Axis & Allies: Europe 1940 is a 2010 board wargame simulating the European Theatre of World War II at the strategic level.

Axis & Allies: Europe 1940 is part of the Axis & Allies family of games and is an update of an earlier game, Axis & Allies: Europe. It was created by Larry Harris and published by Avalon Hill, a division of Wizards of the Coast, which is a subsidiary of Hasbro.

Gameplay
The game board is a map of Europe. Players take turns moving pieces representing military units on the board and engaging in simulated combat. There is also a production system for creating new units.

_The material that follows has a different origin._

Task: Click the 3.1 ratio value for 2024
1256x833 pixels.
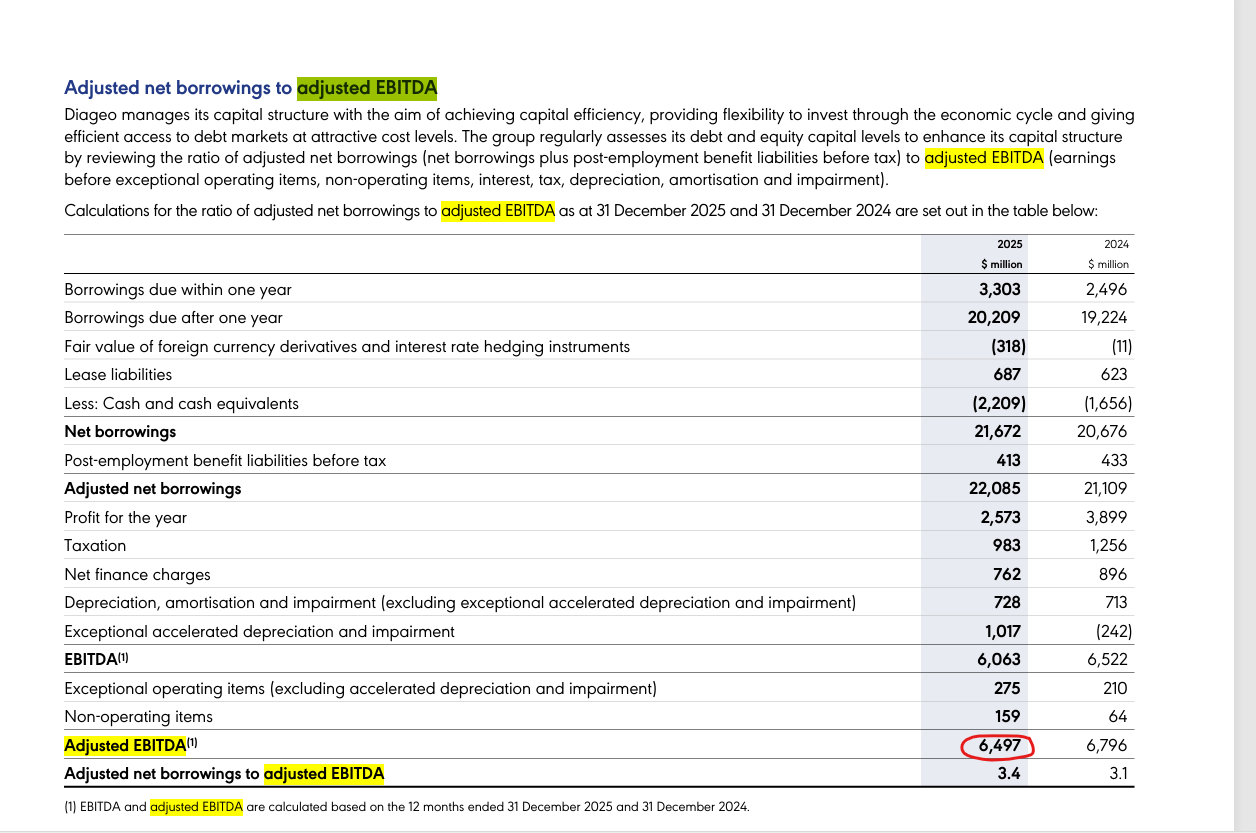Action: point(1116,774)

In  Axis & Allies: Europe 1940, players take the role of an Axis power (Germany or Italy) or an Allied power (the United Kingdom, the United States, or the Soviet Union). Vichy France is also considered a major power, it is part of the Axis as the game takes place just after the Battle of France, but once it's conquered by an Allied player, France is considered to be "liberated" and is controlled by the United Kingdom, who represents Free France.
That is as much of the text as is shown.